How well we do with our product – the space – results in our commercial success or failure. Lease negotiations are always critical. In very buoyant times, when disposable income across the nation is high, we have a slight advantage; our space becomes more valuable. In leaner times, the retailer has an advantage, our space becomes less valuable. That’s the nature of the game. It’s always been so; it’s called a market economy. We don’t live in an authoritarian or controlled state; business is competitive.
Yet generally speaking, relationships between landlords and retailers have always been sound. Each party has recognised the commercial objectives of the other. At the end of a lease negotiation, it’s likely that each party thinks they might have done better; compromise is the key. Some make greater concessions, others less, but the principle of ‘win-win’ is always the understood objective, and that forms the basis of the relationship.
Of course, it doesn’t always run smoothly; wars, natural disasters, global financial crises, upset the norm. When such occur, co-existence, mutual understanding and unity are the paramount requisites. Division is mindless, ruinous and destructive.
COVID-19 has placed us in a uniquely testing time. Without warning, it has confronted us with the most serious threat to our general well-being since the Second World War. In our industry, division has reared its ugly head; it is time for it to end.
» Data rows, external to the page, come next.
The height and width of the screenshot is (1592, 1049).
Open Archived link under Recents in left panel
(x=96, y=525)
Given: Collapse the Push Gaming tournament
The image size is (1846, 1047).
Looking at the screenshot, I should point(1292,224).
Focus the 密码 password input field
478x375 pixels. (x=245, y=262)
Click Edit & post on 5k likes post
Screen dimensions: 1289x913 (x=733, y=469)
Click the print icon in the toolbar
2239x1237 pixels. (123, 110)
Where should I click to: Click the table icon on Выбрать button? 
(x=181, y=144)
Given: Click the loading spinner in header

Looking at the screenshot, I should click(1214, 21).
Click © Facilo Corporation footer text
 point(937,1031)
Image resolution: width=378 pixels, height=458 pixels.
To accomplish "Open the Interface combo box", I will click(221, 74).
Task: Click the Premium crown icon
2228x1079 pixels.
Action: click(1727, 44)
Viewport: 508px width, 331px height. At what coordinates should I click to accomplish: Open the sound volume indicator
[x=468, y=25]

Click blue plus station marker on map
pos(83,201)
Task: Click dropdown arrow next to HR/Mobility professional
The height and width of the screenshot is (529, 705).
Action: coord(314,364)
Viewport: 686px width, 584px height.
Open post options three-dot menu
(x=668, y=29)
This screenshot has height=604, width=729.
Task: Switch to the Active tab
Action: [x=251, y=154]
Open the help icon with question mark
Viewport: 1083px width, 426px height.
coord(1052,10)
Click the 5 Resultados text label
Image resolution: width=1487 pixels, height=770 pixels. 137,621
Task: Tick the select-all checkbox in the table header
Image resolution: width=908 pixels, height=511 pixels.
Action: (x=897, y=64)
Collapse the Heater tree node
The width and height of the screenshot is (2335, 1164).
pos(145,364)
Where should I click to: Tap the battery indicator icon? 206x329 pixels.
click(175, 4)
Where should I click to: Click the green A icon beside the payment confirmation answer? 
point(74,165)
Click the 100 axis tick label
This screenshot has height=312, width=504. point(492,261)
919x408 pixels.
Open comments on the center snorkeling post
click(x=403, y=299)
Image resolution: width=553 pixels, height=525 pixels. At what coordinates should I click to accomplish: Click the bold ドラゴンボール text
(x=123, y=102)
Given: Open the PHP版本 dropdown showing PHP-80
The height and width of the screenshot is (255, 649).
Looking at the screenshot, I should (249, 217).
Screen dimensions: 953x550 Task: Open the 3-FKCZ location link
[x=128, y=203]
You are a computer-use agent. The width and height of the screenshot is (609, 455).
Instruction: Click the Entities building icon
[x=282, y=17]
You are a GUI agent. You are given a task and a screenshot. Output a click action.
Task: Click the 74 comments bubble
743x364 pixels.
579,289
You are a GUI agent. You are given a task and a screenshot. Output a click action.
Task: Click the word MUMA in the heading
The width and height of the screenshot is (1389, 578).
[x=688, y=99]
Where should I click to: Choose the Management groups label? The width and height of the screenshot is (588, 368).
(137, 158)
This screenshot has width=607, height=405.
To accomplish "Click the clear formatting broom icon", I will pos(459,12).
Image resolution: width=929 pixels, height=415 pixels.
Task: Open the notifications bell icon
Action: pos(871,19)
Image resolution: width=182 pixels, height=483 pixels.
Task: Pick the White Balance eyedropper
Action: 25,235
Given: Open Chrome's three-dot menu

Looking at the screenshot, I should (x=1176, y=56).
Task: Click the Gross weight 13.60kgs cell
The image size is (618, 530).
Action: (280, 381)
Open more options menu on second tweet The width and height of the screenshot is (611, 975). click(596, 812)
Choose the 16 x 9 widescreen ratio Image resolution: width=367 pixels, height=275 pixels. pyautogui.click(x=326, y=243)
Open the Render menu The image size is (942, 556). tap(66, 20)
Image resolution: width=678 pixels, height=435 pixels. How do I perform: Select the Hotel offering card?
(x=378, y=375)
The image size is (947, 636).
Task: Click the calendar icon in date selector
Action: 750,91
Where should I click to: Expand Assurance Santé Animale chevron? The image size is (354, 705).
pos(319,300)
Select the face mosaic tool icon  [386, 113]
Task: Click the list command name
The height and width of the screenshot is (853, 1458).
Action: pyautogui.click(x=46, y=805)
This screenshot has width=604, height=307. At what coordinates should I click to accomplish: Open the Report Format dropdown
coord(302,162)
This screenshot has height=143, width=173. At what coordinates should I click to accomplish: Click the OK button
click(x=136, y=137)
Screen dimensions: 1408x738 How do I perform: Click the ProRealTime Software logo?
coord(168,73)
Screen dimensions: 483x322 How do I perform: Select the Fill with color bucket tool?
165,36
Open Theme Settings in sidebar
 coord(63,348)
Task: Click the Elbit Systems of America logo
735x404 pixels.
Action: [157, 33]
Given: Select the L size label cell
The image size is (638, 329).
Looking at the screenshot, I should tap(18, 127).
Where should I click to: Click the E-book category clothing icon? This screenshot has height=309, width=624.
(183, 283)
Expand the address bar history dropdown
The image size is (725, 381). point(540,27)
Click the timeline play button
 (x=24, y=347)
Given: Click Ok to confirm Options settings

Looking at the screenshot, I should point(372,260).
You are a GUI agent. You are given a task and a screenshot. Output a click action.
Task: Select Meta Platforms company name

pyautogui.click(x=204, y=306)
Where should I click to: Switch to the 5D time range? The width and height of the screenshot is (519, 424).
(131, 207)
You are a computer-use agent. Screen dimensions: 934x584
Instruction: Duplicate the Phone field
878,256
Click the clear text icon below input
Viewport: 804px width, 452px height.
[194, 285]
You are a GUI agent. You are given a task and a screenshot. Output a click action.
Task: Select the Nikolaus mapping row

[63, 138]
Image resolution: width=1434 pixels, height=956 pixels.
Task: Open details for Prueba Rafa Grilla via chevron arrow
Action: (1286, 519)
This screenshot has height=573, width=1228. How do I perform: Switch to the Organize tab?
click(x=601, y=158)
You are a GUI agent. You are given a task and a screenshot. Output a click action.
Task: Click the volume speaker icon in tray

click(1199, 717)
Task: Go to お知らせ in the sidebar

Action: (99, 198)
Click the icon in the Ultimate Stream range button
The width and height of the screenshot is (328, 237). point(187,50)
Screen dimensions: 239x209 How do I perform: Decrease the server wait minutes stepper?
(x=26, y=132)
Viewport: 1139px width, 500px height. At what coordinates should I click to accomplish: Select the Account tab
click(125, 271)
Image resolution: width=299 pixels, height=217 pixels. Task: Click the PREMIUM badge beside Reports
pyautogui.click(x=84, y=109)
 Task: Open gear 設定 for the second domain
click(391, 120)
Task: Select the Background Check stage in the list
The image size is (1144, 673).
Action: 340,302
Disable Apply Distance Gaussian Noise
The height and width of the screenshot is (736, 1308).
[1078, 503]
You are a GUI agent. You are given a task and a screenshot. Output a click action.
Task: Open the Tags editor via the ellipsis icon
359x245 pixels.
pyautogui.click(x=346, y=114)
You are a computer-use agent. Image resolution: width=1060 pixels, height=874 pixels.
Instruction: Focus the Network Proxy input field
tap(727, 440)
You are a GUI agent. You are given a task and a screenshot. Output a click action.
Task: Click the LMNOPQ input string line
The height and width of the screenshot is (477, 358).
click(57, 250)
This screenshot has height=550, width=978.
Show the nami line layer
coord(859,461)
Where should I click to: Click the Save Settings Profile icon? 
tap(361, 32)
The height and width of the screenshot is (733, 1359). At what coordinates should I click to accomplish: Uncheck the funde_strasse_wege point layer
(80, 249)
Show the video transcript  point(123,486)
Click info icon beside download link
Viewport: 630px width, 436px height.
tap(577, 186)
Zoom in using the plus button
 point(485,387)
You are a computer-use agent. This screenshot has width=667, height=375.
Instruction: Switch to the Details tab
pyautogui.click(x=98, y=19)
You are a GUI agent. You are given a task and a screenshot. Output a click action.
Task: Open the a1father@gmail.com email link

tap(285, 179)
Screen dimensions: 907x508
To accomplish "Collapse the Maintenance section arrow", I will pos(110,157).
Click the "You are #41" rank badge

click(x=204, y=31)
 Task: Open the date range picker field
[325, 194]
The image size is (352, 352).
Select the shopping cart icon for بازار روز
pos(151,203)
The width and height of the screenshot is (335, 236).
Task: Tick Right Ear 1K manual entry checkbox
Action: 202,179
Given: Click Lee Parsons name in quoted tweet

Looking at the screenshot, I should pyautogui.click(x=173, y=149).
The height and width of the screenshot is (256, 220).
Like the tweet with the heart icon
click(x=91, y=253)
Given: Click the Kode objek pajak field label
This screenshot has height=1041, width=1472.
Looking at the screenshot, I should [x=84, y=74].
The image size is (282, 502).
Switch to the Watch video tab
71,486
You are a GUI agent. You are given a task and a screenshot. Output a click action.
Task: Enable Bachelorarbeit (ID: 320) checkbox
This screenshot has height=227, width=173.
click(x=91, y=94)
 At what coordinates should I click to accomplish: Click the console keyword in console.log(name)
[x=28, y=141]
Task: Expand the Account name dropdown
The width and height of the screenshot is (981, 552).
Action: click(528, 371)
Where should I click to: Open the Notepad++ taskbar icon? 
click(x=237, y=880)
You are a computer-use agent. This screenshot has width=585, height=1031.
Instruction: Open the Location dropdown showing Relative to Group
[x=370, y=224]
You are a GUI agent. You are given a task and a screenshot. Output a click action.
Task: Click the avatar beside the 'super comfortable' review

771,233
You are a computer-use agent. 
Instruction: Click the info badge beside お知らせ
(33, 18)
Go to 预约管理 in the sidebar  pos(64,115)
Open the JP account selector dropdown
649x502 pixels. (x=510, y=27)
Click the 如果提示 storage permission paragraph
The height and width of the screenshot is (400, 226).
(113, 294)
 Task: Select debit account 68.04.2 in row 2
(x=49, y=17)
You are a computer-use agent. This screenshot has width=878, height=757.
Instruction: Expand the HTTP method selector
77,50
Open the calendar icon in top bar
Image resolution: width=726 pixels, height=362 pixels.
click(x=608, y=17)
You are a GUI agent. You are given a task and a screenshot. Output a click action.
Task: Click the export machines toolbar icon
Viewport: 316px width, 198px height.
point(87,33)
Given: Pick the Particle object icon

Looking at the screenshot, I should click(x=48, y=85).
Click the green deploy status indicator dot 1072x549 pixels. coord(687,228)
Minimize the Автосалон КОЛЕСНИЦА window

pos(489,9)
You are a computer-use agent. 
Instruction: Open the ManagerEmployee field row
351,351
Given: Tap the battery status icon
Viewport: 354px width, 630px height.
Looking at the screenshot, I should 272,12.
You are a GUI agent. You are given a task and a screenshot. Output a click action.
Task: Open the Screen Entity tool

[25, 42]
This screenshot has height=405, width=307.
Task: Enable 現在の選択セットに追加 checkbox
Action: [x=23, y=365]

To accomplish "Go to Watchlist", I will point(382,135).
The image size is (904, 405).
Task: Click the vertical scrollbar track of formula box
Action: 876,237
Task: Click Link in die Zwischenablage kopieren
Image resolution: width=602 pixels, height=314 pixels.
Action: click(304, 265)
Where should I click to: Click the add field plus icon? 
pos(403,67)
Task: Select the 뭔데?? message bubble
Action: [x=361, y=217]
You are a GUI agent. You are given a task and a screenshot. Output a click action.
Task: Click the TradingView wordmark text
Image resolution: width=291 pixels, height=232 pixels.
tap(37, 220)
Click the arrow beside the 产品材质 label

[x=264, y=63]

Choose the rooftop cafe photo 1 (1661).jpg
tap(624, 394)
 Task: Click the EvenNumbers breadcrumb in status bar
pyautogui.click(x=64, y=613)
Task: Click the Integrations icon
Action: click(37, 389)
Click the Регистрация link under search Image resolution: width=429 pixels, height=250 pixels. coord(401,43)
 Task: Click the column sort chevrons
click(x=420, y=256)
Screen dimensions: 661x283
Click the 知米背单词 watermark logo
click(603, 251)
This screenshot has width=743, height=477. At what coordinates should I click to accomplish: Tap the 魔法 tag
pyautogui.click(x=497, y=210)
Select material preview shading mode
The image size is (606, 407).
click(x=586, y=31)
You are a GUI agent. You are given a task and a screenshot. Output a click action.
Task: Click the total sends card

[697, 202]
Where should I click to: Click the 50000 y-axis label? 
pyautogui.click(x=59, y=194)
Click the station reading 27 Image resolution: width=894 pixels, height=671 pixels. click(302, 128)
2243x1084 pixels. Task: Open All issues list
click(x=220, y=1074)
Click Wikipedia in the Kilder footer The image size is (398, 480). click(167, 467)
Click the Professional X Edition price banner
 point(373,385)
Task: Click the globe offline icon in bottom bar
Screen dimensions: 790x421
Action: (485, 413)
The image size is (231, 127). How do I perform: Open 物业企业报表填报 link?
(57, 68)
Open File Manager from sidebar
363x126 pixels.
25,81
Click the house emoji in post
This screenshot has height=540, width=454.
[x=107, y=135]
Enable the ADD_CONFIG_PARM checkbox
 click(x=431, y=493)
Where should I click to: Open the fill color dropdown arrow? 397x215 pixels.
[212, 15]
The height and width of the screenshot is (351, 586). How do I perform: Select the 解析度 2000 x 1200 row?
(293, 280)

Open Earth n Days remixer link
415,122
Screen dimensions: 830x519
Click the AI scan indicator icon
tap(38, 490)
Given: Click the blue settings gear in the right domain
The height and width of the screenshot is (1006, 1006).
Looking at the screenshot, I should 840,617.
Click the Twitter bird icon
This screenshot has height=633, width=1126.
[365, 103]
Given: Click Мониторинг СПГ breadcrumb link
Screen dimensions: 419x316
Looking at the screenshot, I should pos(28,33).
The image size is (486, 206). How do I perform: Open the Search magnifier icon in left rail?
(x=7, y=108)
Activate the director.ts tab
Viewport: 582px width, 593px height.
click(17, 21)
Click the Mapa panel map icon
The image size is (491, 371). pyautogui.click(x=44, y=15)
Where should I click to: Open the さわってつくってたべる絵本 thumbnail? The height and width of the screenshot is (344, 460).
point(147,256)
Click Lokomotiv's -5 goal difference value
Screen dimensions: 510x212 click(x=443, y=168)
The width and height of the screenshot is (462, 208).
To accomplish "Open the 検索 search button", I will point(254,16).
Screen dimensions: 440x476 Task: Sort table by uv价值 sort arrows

Parts (and only parts) of the retail industry have adopted a divisive strategy; it’s been led by Premier Investments, which has championed a ‘percentage rent’ adoption. It has gained some momentum; commentators and other retailers have seen it as a possibly valid solution. It’s a spurious issue that makes no positive contribution to the overall problem at all; it is simply a strategy to gain the upper hand and a commercial advantage, when what is needed is equal suffering.
On the landlord side, some $1.6 billion has been allocated for lost rental revenue; massive expenditure on other aspects of centre management and operations has occurred. This loss of revenue, the closure of centres, the disruption, has resulted in massive asset value reductions which, in turn, have been reflected in the share price plunges of all major shopping centre owners. The ASX figures show it clearly.
In contrast, Premier Investment’s share price five years ago was below $12.00. During the last five-year period, it has risen to $18.58; an increase in excess of 56%. During the COVID year, it has risen from $15.00 to $18.58; an increase of 19.23%. Not bad in a year of crisis (time of writing September 11).
Some might opine this is spurious reasoning. It may well be, but it is no more spurious than the reasoning for change of lease from fixed, to percentage rent. If I had bought a pair of jeans in a Premier shop last year, then taken them back after COVID requesting a price reduction in light of my now reduced circumstances, I wonder what answer would have been forthcoming?
This is not a time for opportunism; it’s not a time for ‘winning’; it’s not a time for gaining advantage. It is most definitely not a time for division.
Let’s not cloud the issue here. The shopping centre industry and the retail industry ought to draw on their history. Yes, we’ve had battles and we always will; that, as previously stated, is the nature of our relationship. But in winning a battle, neither of us has lost the war. Both our industries have had a good run over the past 50-odd years. This is the biggest crisis either of us has faced. We are both going to lose, as is every other person in this country. Let’s pull together and lose as little as we can.